Ignoro por qué un tipo de comunicación sería de más calidad que la otra. O más cercana a las plataformas morales de los detractores de lo nuevo. ¿Por qué hablar con una persona frente a frente es más auténtico que hacerlo a la distancia, a través de signos digitados en una pantalla? Los promotores de la vida lenta y difícil no objetarían las cartas, en la medida en que se trata de objetos suficientemente cubiertos por una pátina de romanticismo, en circunstancias de que también son signos que median entre un emisor y un receptor lejanos. Un tipo escribiendo una carta sobre una esquela con membrete y con un tintero al lado, una pluma, papel secante y lacre para el sobre, daría pie a muchas consideraciones sobre aquellas cosas que lamentablemente vamos perdiendo por culpa de la vida moderna. Y ahí empieza a autogenerarse el mito: antes había más tiempo, antes éramos republicanos, antes había respeto, antes sí que había cultura, antes había ritos de seducción, antes había austeridad.

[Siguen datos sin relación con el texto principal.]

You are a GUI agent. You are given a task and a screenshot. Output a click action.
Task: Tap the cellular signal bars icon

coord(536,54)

Me parece que estas cosas se toman un poco a la ligera. Si el lenguaje es la base del entretejido social en el que nos sustentamos, no podemos ser flojos en relación con las palabras. No podemos adelantar con énfasis conclusiones sobre aquello que no hemos investigado ni presenciado ni, al menos, sometido a un cierto escrutinio racional. Lo que simplemente repetimos de otros (de los diarios, de la televisión, de los agitadores de Facebook) debería ser enunciado con un tono que delate su provisorio estatus en relación con la realidad.

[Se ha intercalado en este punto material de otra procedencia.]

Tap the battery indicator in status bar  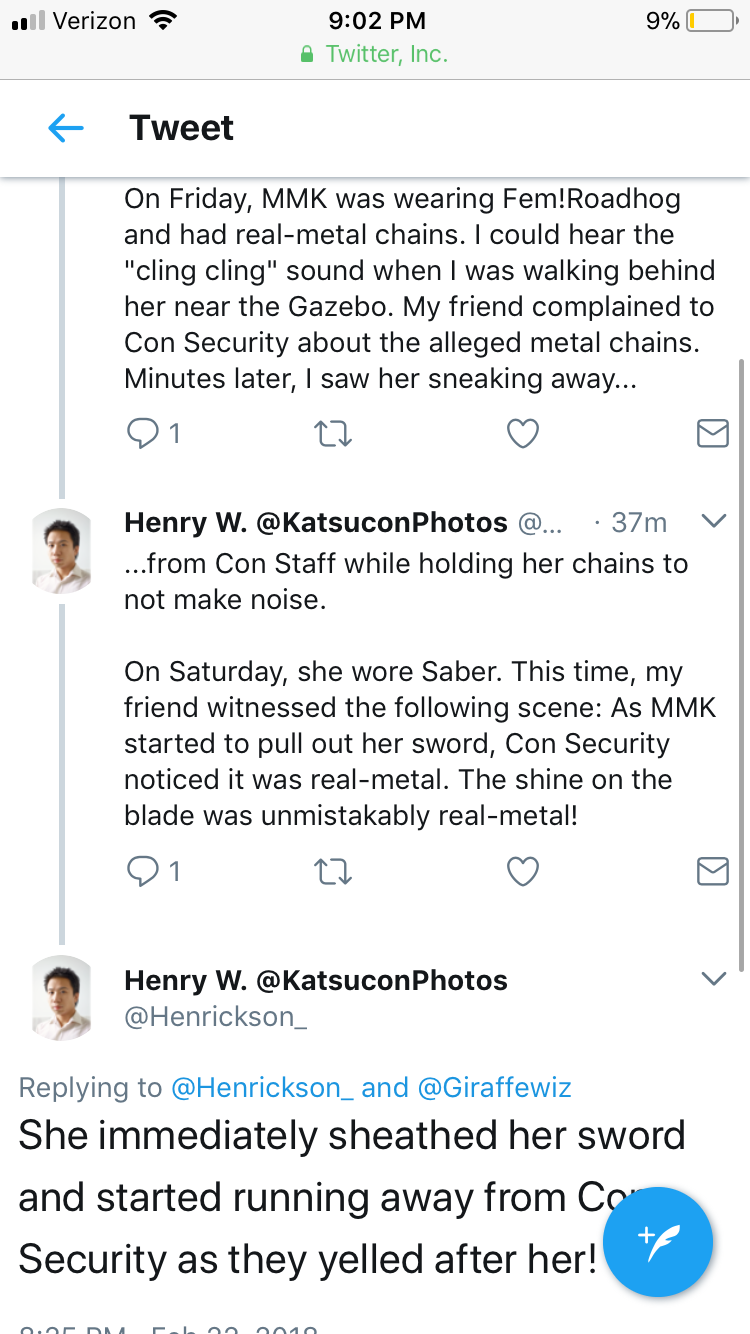coord(711,20)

Me he podido dar cuenta de que mucha gente habla de cosas que parcialmente ignora o confunde sus deseos con sus observaciones. En las redes sociales se habla mucho con eslóganes o expresiones de reafirmación de lo que no se desea poner en el tapete de la argumentación: "Vamos con todo", "aguante", "un grande", "ídola máxima", etcétera.

La televisión, cuando empezó en Chile, originó variadas alarmas, sobre todo por el daño que su influencia provocaría a los niños. Se suponía que —tal cual las historietas de superhéroes— la televisión confundía en la mente del niño la frontera entre realidad y ficción, con el riesgo de que decidiera vivir la realidad como ficción y al revés. O sea, el temor era a que los niños se convirtieran en don Quijote o en madame Bovary. Si se dio tal confusión me imagino que era la confusión en que pueden haber vivido los niños de todas las épocas, y se trataría más bien de un ajuste de la percepción ante una realidad cuyas coordenadas no se conocen del todo.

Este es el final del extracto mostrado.